• **INPUT**
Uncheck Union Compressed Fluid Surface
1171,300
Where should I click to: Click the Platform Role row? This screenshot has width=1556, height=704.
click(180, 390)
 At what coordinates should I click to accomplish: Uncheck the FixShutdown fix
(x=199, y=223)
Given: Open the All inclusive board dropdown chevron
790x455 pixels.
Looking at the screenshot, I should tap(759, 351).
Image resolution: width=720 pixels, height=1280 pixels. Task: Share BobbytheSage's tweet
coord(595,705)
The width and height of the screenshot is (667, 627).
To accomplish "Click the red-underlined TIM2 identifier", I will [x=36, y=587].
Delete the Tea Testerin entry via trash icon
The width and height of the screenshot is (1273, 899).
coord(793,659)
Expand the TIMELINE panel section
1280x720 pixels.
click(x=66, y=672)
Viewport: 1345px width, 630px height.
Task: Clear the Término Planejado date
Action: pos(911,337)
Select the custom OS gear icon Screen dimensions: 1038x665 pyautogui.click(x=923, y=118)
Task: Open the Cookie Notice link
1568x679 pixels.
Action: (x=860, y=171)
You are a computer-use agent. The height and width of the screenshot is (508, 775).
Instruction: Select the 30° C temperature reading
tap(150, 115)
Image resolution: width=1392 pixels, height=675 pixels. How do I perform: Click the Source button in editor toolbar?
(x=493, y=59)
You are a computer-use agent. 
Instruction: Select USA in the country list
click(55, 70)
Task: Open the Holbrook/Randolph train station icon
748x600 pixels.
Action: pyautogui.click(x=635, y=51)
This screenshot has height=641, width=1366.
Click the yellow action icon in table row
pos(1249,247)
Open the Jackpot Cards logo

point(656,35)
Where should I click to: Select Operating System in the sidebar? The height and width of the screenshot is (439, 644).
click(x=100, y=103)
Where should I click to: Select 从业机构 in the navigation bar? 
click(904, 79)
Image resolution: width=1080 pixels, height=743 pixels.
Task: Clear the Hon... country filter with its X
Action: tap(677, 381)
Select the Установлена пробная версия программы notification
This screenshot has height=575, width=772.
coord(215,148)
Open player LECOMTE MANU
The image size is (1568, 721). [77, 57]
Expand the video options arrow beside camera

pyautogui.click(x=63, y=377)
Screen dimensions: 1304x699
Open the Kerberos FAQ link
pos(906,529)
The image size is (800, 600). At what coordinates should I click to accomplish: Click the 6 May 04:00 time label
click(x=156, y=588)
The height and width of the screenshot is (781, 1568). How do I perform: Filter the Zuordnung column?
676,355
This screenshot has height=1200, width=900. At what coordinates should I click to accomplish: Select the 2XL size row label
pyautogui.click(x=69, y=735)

• **WORK TO COMPLETE**
Take the listing above and repeat exactly the lines from the one containing "You are a computer-use agent. The" through the one containing "Task: Open the Holbrook/Randolph", both included.

• **ANSWER TO THIS EXERCISE**
You are a computer-use agent. The height and width of the screenshot is (508, 775).
Instruction: Select the 30° C temperature reading
tap(150, 115)
Image resolution: width=1392 pixels, height=675 pixels. How do I perform: Click the Source button in editor toolbar?
(x=493, y=59)
You are a computer-use agent. 
Instruction: Select USA in the country list
click(55, 70)
Task: Open the Holbrook/Randolph train station icon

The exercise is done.